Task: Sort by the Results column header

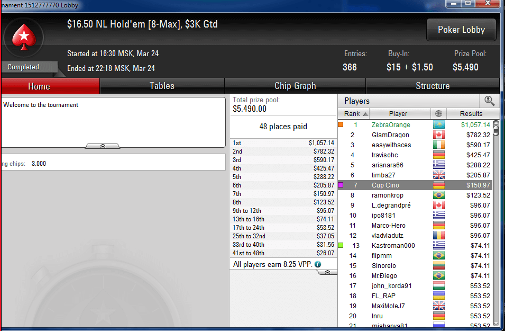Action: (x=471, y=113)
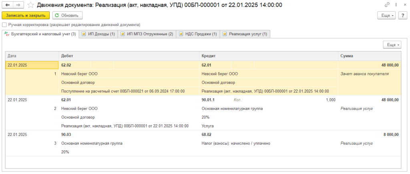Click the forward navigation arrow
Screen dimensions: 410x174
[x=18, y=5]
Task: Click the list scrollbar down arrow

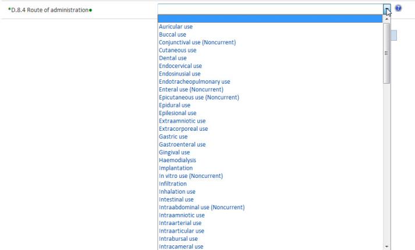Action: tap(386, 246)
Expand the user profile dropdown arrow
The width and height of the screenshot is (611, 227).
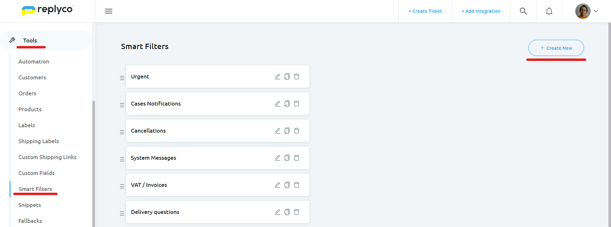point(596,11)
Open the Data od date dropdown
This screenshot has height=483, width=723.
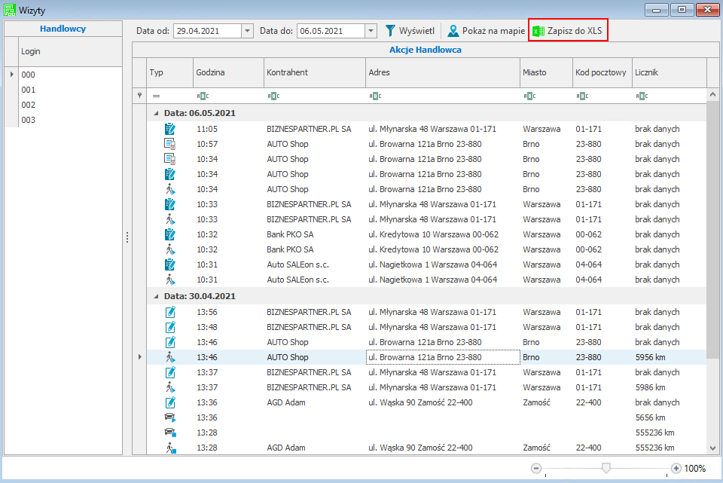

* _Given request_: Rewrite the data starting at the line containing "Expand the user profile dropdown arrow" and ending at the end of the data, with "profile" replaced by "account" and everything else unchanged. Leave the pictures out of your answer.

* _Complete answer_:
Expand the user account dropdown arrow
The width and height of the screenshot is (611, 227).
point(596,11)
Open the Data od date dropdown
This screenshot has height=483, width=723.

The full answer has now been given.